--- START OF Page text ---

Catina Louise BEAM, nka Catina Louise Stefanik, Plaintiff–Appellant, v. Bruce Woodford BEAM, Defendant–Appellee.

No. CAAP–11–0000312.

Decided: November 23, 2011

NAKAMURA, C.J., FOLEY and REIFURTH, JJ. Catina Louise Beam, nka Catina Louise Stefanik, on the briefs, Plaintiff–Appellant pro se. Bruce Woodford Beam, on the briefs, Defendant–Appellee pro se.

Plaintiff–Appellant Catina Louise Beam, now known as Catina L. Stefanik, (Stefanik) appeals from the “Order Denying Motion to Vacate Order of October 13, 2009” (Order) filed on March 2, 2011 and the “Findings of Fact, Conclusions of Law, Order” (FOFs/COLs/Order) filed on May 4, 2011 in the Family Court of the First Circuit1 (family court). In its Order, the family court denied Stefanik's “Motion to Vacate Order of October 13, 2009” (Motion to Vacate) “based upon lack of jurisdiction which resides [with] the court in Louisiana” and in its FOFs/COLs/Order, the court dismissed the motion.

On appeal, Stefanik contends the family court erred when it dismissed her Motion to Vacate for lack of jurisdiction.

I.

--- END OF Page text ---
--- START OF Record list ---

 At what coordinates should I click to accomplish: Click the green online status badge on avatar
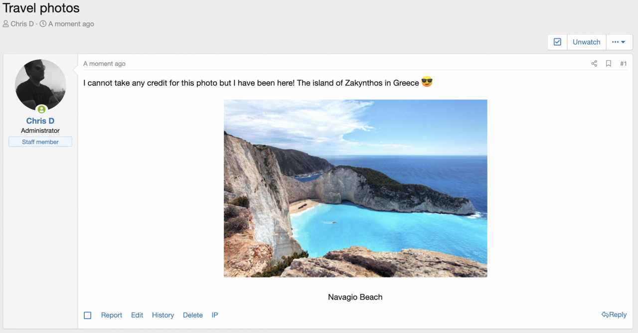coord(41,109)
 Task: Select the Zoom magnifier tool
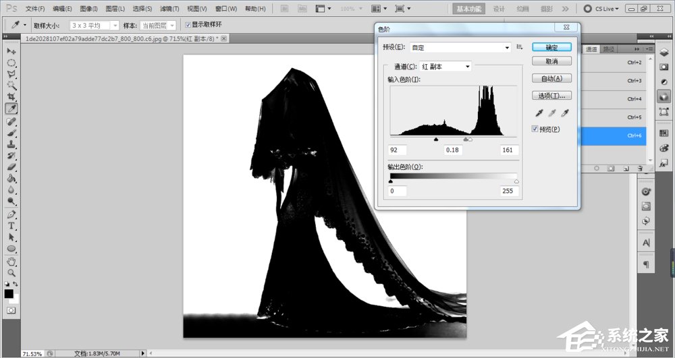(11, 273)
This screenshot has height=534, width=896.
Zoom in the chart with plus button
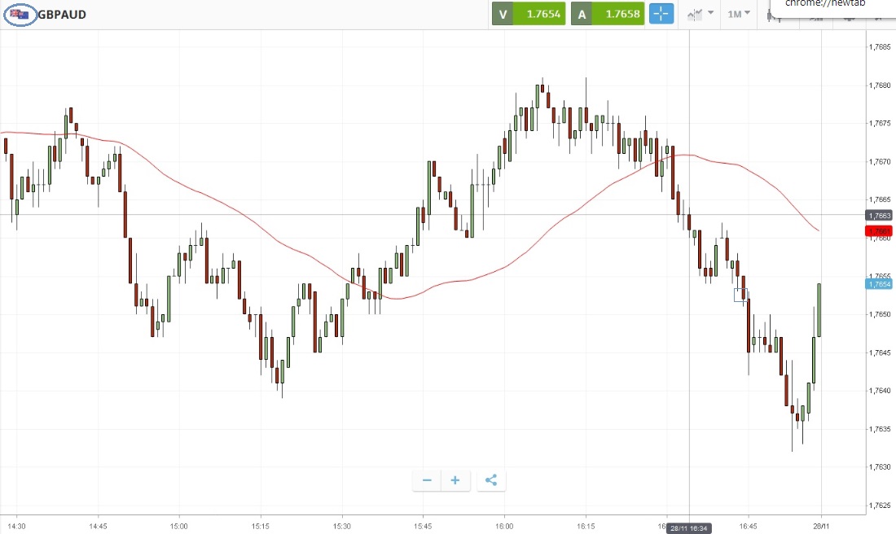[x=455, y=480]
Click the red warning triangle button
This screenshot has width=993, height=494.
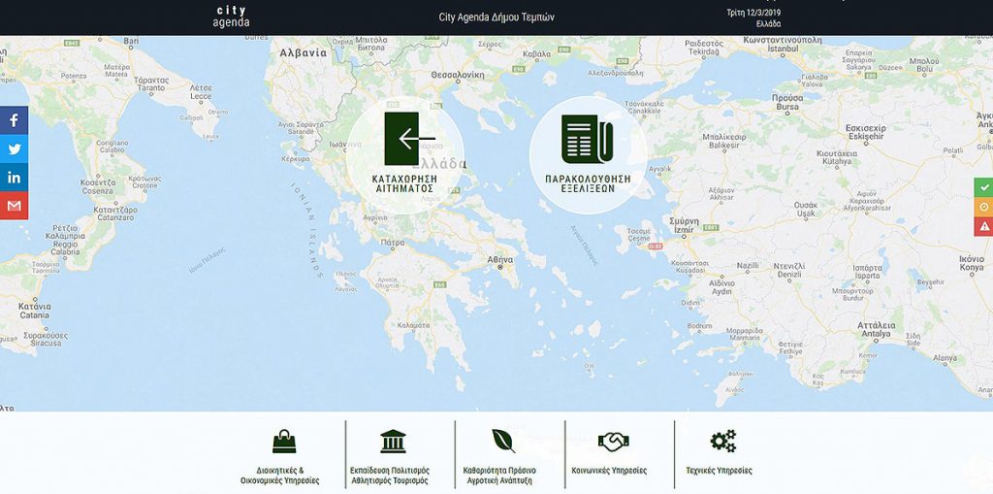click(984, 226)
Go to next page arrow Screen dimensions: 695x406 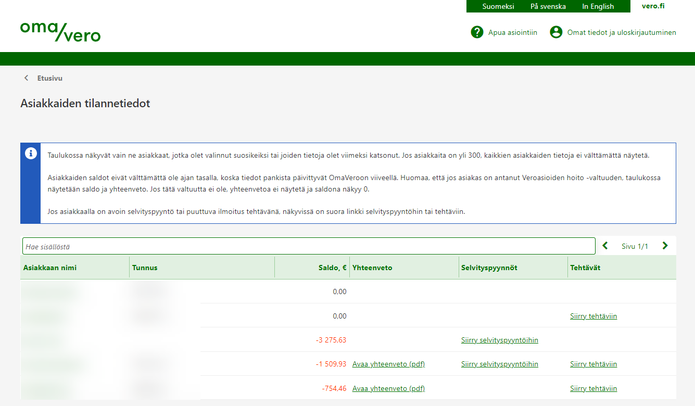pyautogui.click(x=665, y=246)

--- END OF Record list ---

» **Directions**
Carry on the court opinion from the point where it ends. The rows were taken from a source other than the court opinion.

» **Solved exercise**
On February 23, 2007, the family court2 entered the “Decree Granting Absolute Divorce and Awarding Child Custody” (Divorce Decree), dissolving the marriage between Stefanik and Defendant–Appellee Bruce Woodford Beam (Beam). The family court (1) awarded Stefanik and Beam joint legal custody of their two children (the Children), (2) awarded Stefanik physical custody of the Children, subject to Beam's rights of reasonable visitation, (3) awarded monthly child support of $1,520 and temporary monthly spousal support of $2,500 to Stefanik, and (4) divided and distributed Stefanik's and Beam's property and debts.

On August 1, 2008, Beam filed a post-decree motion (Custody Motion) for the family court to award him temporary sole legal and physical custody of the Children. Pursuant to family court orders entered August 25, 2008 and October 24, 2008,3 the family court awarded temporary sole legal and physical custody of the Children to Beam and limited Stefanik to supervised visits. The family court suspended child support payments to Stefanik and ordered her to refund any child support payments received for the second half of August 2008 and for any months thereafter.

On July 27, 2009, Stefanik filed a post-decree motion for unsupervised visitation (Visitation Motion).

On September 14 and 15, 2009, the family court4 heard the two motions. On October 13, 2009, the family court entered its “Order Re: 1) [Beam's] Motion and Affidavit for Post–Decree Relief, filed on August 1, 2008; and 2) [Stefanik's] Motion for Unsupervised Visitation, filed on July 27, 2009” (October 13, 2009 Order). The family court awarded Beam sole physical custody of the Children, awarded Beam and Stefanik joint legal custody of the Children, and granted Stefanik's request for unsupervised visitation.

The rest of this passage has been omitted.